▼
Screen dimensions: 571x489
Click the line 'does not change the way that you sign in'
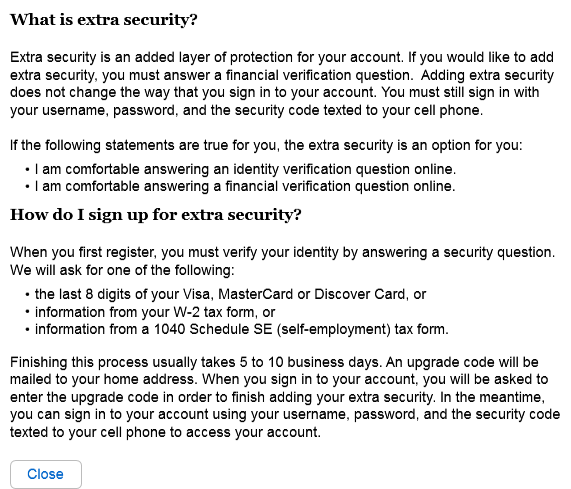(275, 92)
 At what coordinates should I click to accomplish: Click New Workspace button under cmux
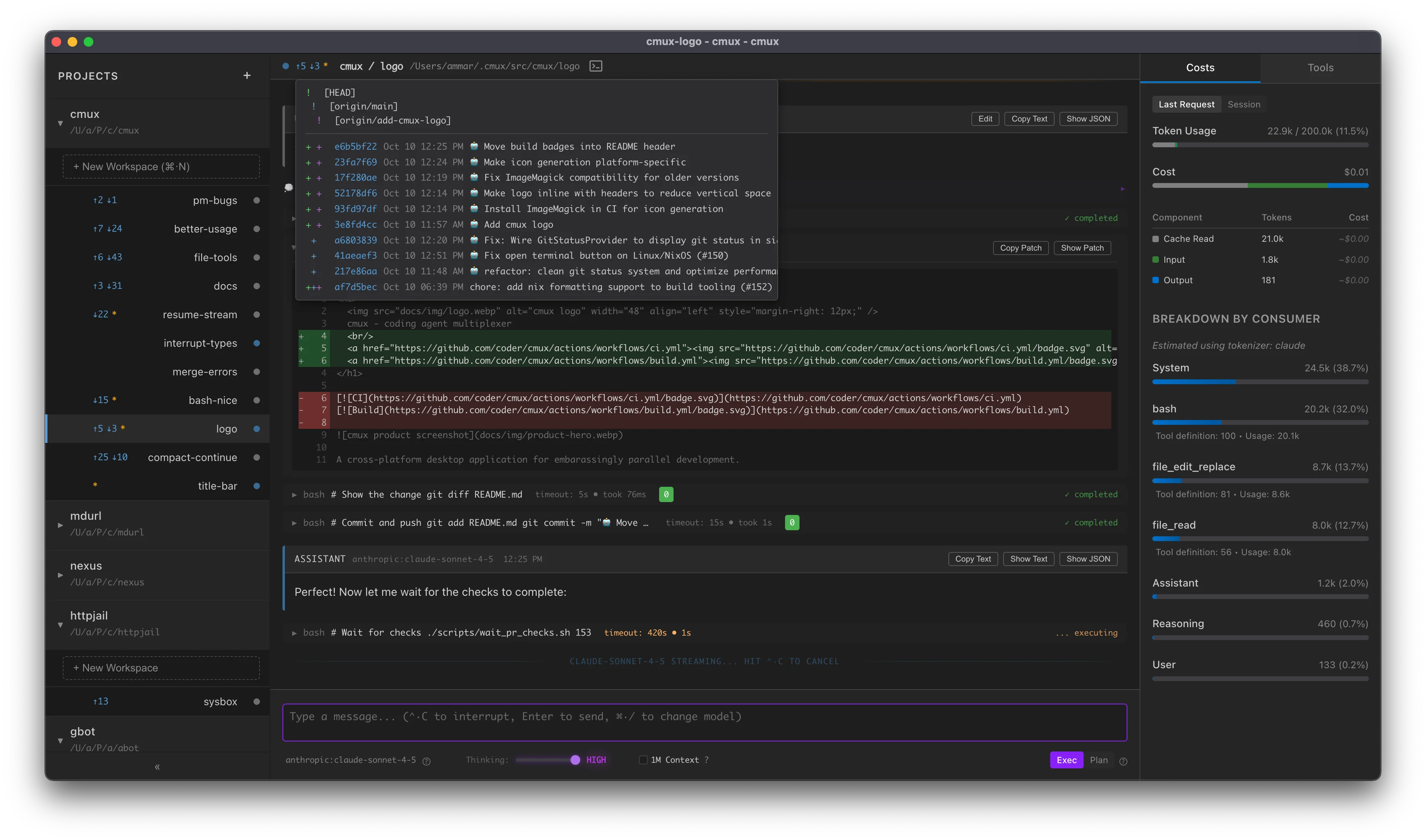(x=161, y=167)
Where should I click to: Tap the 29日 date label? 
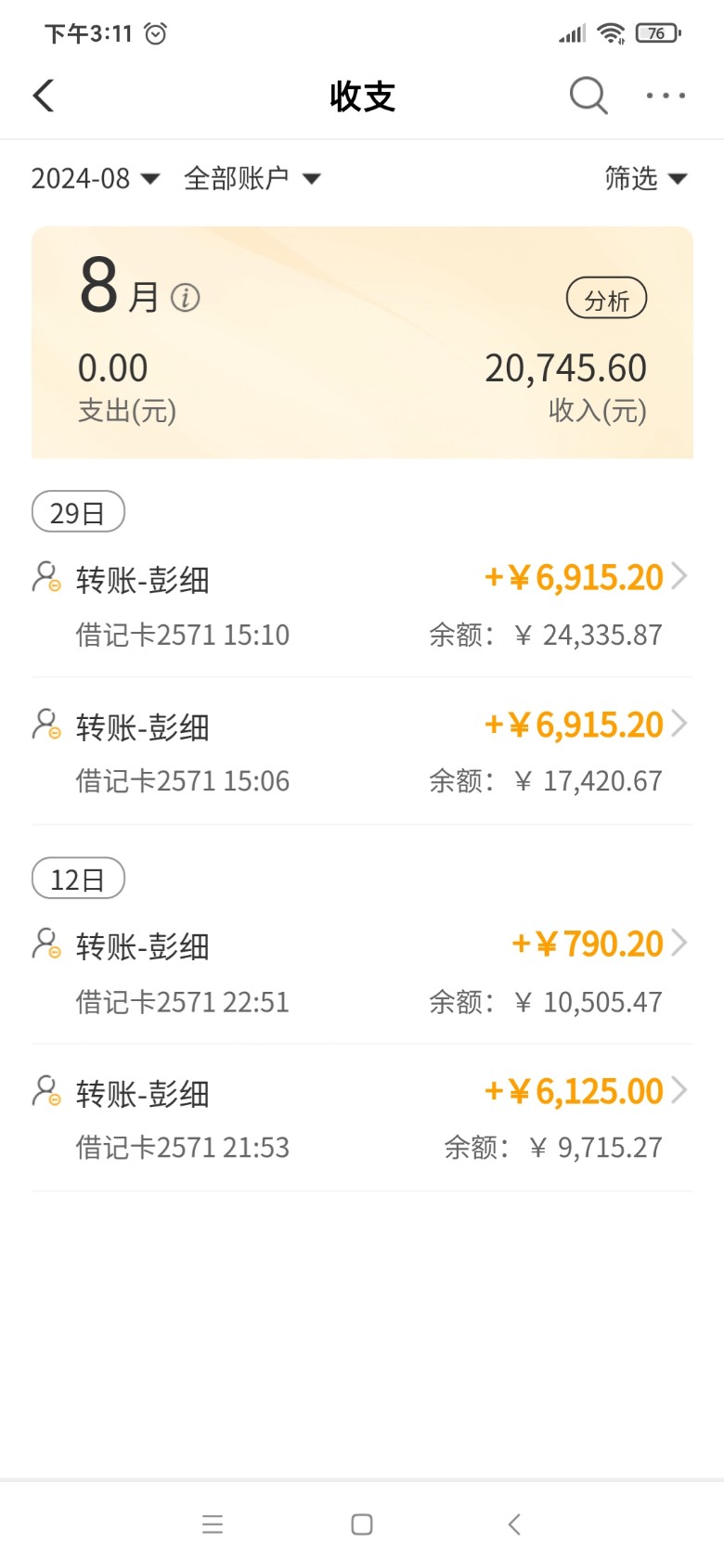78,512
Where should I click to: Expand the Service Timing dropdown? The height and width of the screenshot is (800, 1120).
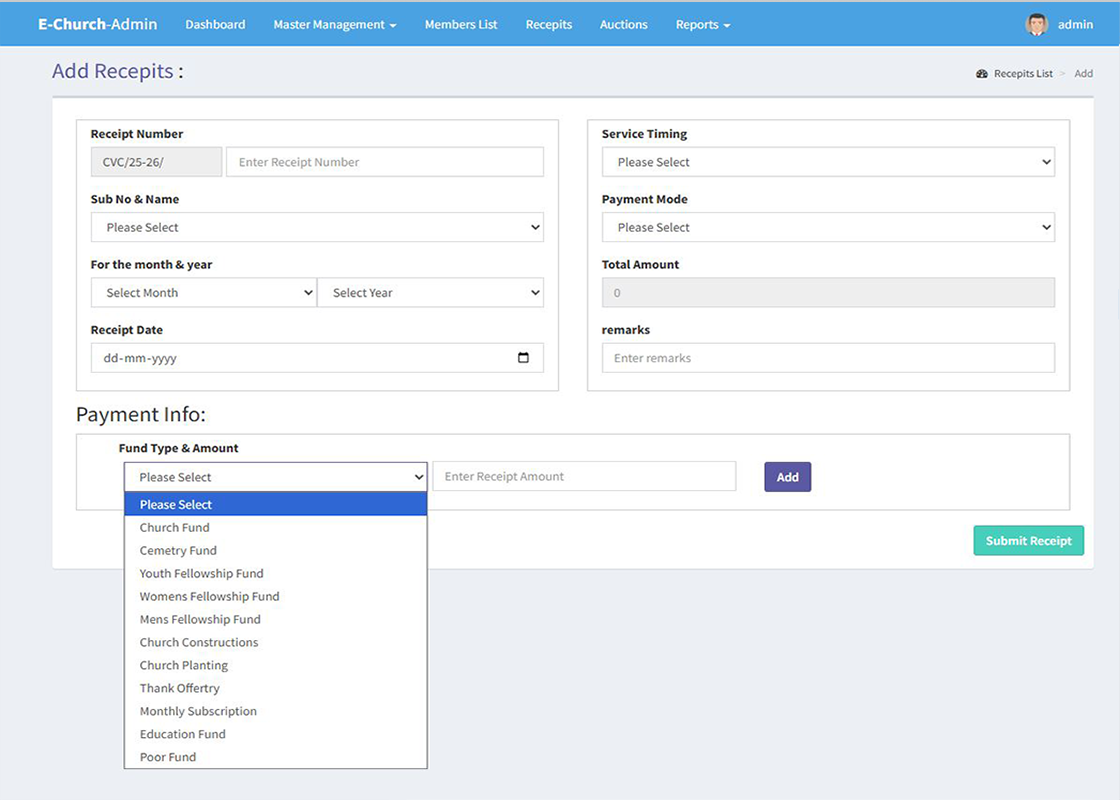pyautogui.click(x=828, y=162)
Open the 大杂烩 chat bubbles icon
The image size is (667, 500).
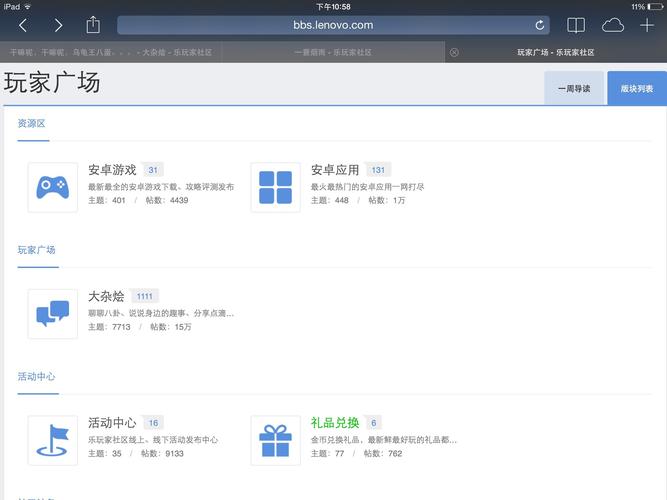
▲
> [WORK TO BE COMPLETED]: Rewrite all of the records above, substituting "menu" for "dropdown" and leaving everything else unchanged. Omit the pictures from your answer.

> [TASK ANSWER]:
Screen dimensions: 571x489
Click the line 'does not change the way that you sign in'
(275, 92)
 At what coordinates should I click to accomplish: Click New Workspace button under cmux
(x=161, y=167)
Where should I click to: Tap the 29日 date label? 
78,512
Where should I click to: Expand the Service Timing menu? The height and width of the screenshot is (800, 1120).
pyautogui.click(x=828, y=162)
Open the 大杂烩 chat bubbles icon
The image size is (667, 500).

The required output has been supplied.